All of the entries below must be copied out exactly.

Stored data entries:
- Opening Delimiter -

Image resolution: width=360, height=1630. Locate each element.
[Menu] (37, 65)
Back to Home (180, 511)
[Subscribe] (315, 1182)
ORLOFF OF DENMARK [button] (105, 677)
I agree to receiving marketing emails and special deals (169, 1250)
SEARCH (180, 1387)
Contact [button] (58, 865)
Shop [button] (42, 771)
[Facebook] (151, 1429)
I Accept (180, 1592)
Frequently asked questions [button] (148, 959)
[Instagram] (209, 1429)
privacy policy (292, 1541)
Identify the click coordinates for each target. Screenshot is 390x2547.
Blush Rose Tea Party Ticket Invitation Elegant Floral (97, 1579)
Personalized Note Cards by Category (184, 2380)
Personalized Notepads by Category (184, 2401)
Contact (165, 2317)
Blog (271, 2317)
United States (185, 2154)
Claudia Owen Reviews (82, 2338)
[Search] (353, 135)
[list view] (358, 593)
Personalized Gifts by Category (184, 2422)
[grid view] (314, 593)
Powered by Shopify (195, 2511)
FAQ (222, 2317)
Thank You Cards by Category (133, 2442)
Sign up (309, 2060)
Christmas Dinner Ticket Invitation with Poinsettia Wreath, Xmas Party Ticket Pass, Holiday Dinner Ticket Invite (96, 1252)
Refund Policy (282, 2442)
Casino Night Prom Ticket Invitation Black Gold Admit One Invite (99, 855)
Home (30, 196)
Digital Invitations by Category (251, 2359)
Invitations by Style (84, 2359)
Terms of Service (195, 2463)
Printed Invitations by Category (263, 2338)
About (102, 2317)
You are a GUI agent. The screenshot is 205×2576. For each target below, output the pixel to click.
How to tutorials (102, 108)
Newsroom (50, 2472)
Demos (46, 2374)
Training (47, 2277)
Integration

- Closing Delimiter -

### EXERCISE SOLUTION:
Image resolution: width=360, height=1630. Locate each element.
[Menu] (37, 65)
Back to Home (180, 511)
[Subscribe] (315, 1182)
ORLOFF OF DENMARK [button] (105, 677)
I agree to receiving marketing emails and special deals (169, 1250)
SEARCH (180, 1387)
Contact [button] (58, 865)
Shop [button] (42, 771)
[Facebook] (151, 1429)
I Accept (180, 1592)
Frequently asked questions [button] (148, 959)
[Instagram] (209, 1429)
privacy policy (292, 1541)
Identify the click coordinates for each target. Screenshot is 390x2547.
Blush Rose Tea Party Ticket Invitation Elegant Floral (97, 1579)
Personalized Note Cards by Category (184, 2380)
Personalized Notepads by Category (184, 2401)
Contact (165, 2317)
Blog (271, 2317)
United States (185, 2154)
Claudia Owen Reviews (82, 2338)
[Search] (353, 135)
[list view] (358, 593)
Personalized Gifts by Category (184, 2422)
[grid view] (314, 593)
Powered by Shopify (195, 2511)
FAQ (222, 2317)
Thank You Cards by Category (133, 2442)
Sign up (309, 2060)
Christmas Dinner Ticket Invitation with Poinsettia Wreath, Xmas Party Ticket Pass, Holiday Dinner Ticket Invite (96, 1252)
Refund Policy (282, 2442)
Casino Night Prom Ticket Invitation Black Gold Admit One Invite (99, 855)
Home (30, 196)
Digital Invitations by Category (251, 2359)
Invitations by Style (84, 2359)
Terms of Service (195, 2463)
Printed Invitations by Category (263, 2338)
About (102, 2317)
You are a GUI agent. The screenshot is 205×2576. For each target below, output the pixel to click.
How to tutorials (102, 108)
Newsroom (50, 2472)
Demos (46, 2374)
Training (47, 2277)
Integration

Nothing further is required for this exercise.